We arrived at the market late, apparently, and we nearly missed it because there seemed to be only one vendor, perched on the back bumper of her car with the hatchback open and a row of coolers inside, presumably hiding luscious stores of leafy greens. My heart sank. It had been a morning of ups and downs, the latest up being the discovery of a hand-painted sign, Farmers’ Market – Today!, at the corner of Spring and Main in Williamstown. And now this down. Just one vendor at a farmers’ market?
Then I spotted the sign, the tall A-frame chalkboard emblazoned with a list of more vegetables and fruits than I could have imagined: kale, garlic scapes, red leaf lettuce, Boston lettuce, zucchini, pattypan squash, broccoli, peas, chard, rhubarb, strawberries, cherry tomatoes, the list went tantalizingly on and on. I stared, jaw agape, and dumbly pointed in the general direction of the coolers. I might have said something like, “Gblargish?”

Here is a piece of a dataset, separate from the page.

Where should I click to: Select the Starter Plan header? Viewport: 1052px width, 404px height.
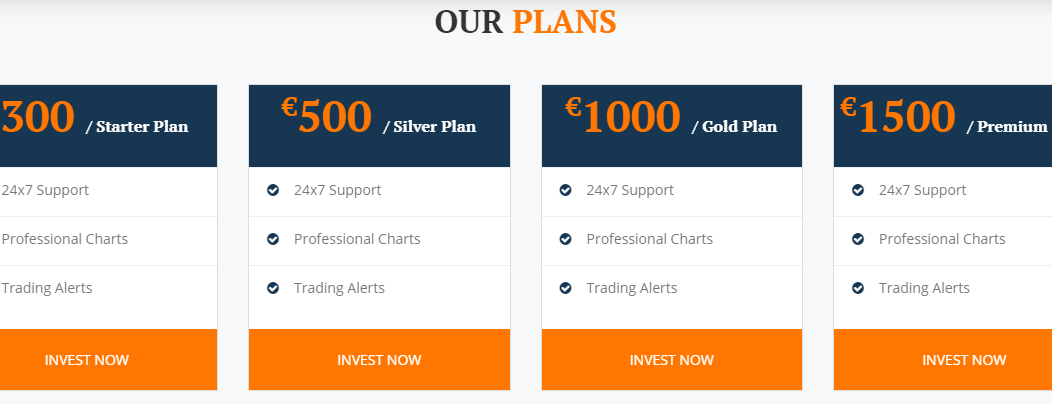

After a year in the desert, the presence of fresh, locally-grown foods can really shock a person.
It didn’t matter anyway, because the one vendor at the Williamstown Farmers’ Market (they should really change that apostrophe, because, at least on that day, it was just one farmer) was sold out of nearly everything, save for broccoli and Boston lettuce. And ever-present zucchini.
The nice thing about living in a small New England town, though, is that people dole out advice. Here, they offer commentary — helpful tips — as frequently as people in Arizona avoided eye-contact before scurrying back into their air-conditioned double-wides.
“Market starts at eight,” said the farmer-vendor woman. She was wearing a gardening apron. I wondered if this bounty was the result of an overproductive backyard garden, or if she did this for a living. It’s so green and misty up here; anything seems possible. It was ten-thirty. Clearly we had missed the boat, or the tractor, or whatever. We learned that there would be eggs next week. We bought whatever she had available, and dutifully stuffed it into our canvas New York City Greenmarket bag. (It may be nostalgia, but Union Square is still the best farmers’ market I’ve been to, but we’ll see if that changes once I hit one in Vermont.)
I cooked up the broccoli the other night with some olive oil, garlic, pepper flakes, and salt (you know, the best way to cook up some broccoli). It was so green. It was green like the definition of green. It meant green.
Maybe it was our low-energy bulbs, I don’t know. It was some fantastic broccoli.